PROBLEM STATEMENT:
Please, could you print all the lines below exactly, leaving out the pictures?

ENTRIES PROVIDED:
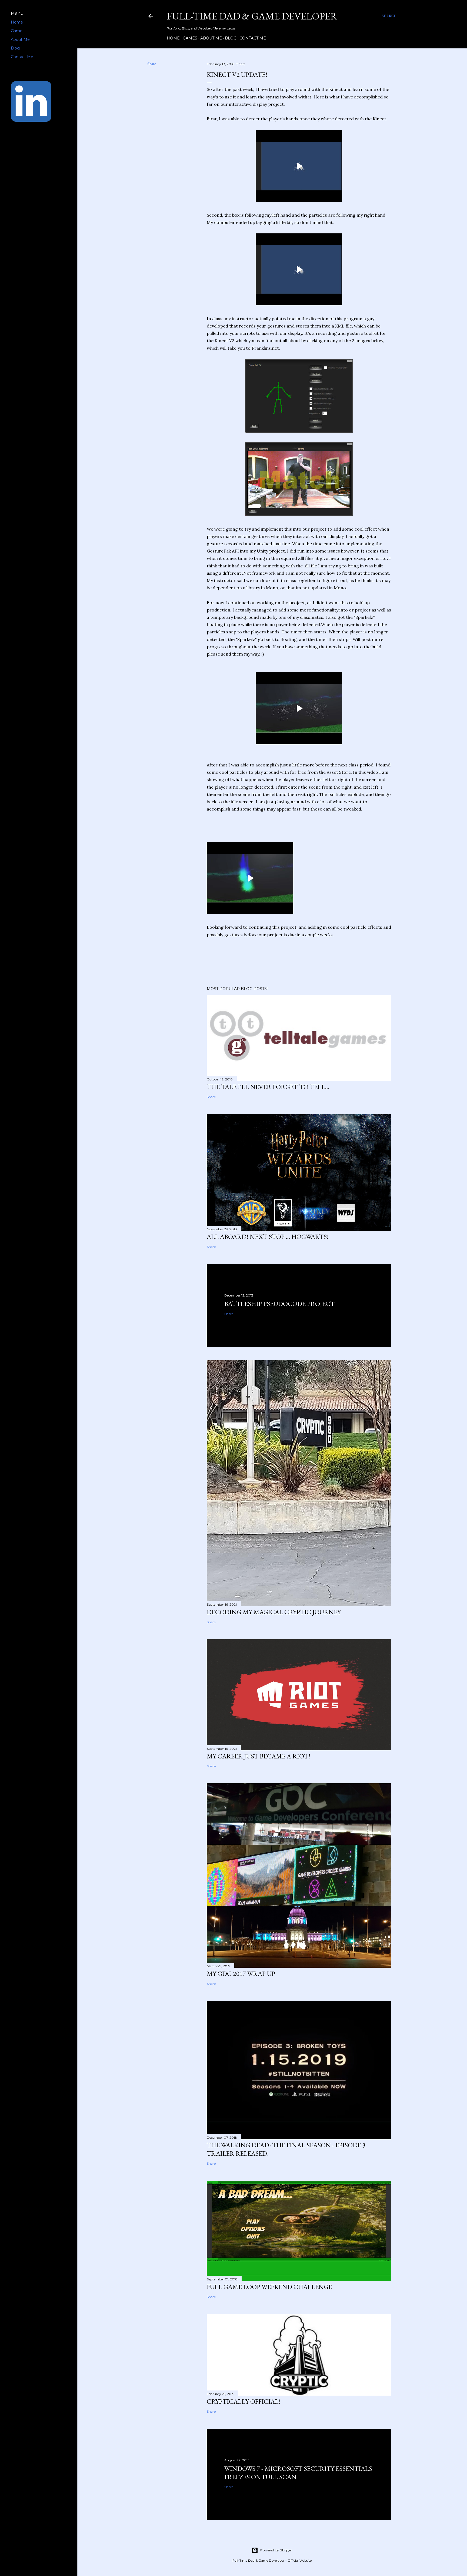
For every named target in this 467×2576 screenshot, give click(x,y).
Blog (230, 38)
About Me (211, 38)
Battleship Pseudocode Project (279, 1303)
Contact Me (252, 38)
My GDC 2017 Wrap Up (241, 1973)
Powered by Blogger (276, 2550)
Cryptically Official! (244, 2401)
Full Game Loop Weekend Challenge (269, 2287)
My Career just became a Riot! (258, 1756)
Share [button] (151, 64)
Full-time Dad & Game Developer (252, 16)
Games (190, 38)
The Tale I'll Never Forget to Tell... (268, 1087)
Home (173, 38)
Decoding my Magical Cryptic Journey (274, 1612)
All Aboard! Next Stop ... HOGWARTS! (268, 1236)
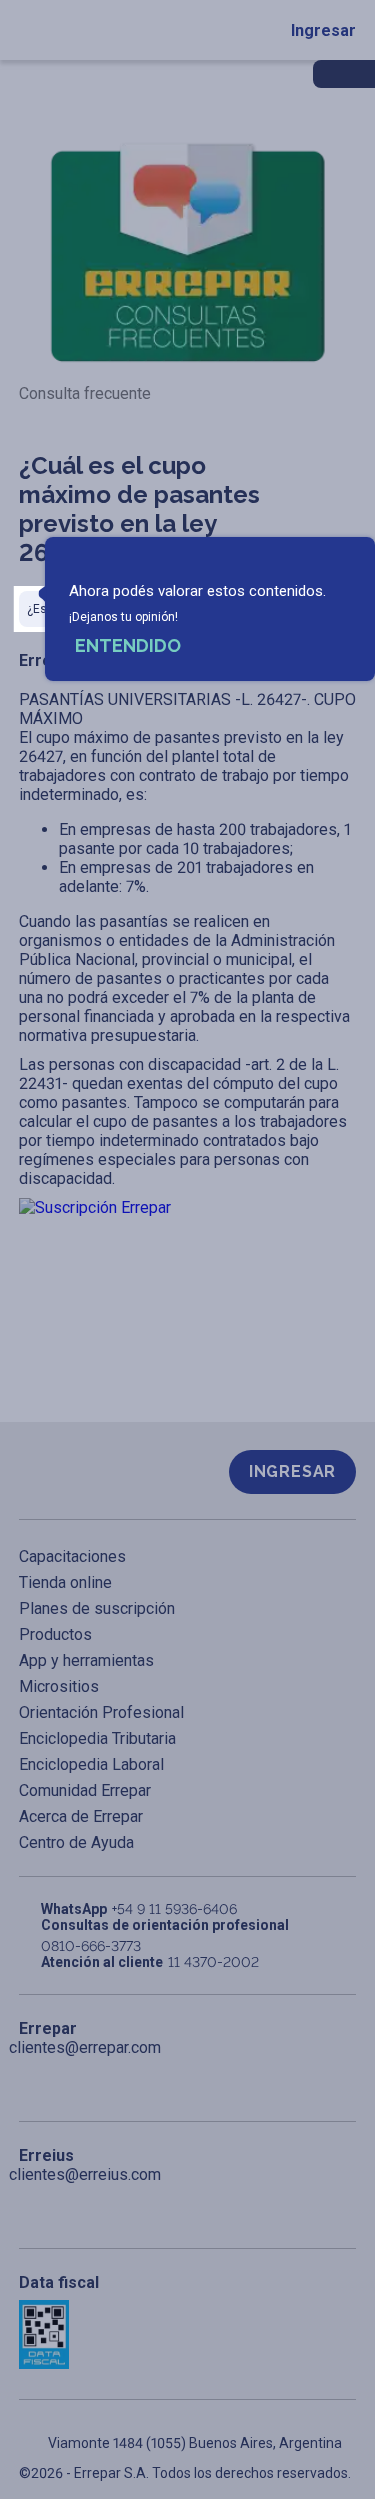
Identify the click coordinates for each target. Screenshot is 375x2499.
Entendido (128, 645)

TASK SOLUTION:
For every named target in this 467×2576 screenshot, give click(x,y).
Blog (230, 38)
About Me (211, 38)
Battleship Pseudocode Project (279, 1303)
Contact Me (252, 38)
My GDC 2017 Wrap Up (241, 1973)
Powered by Blogger (276, 2550)
Cryptically Official! (244, 2401)
Full Game Loop Weekend Challenge (269, 2287)
My Career just became a Riot! (258, 1756)
Share [button] (151, 64)
Full-time Dad & Game Developer (252, 16)
Games (190, 38)
The Tale I'll Never Forget to Tell... (268, 1087)
Home (173, 38)
Decoding my Magical Cryptic Journey (274, 1612)
All Aboard! Next Stop ... HOGWARTS! (268, 1236)
Identify the click coordinates for each target. Screenshot is 375x2499.
Entendido (128, 645)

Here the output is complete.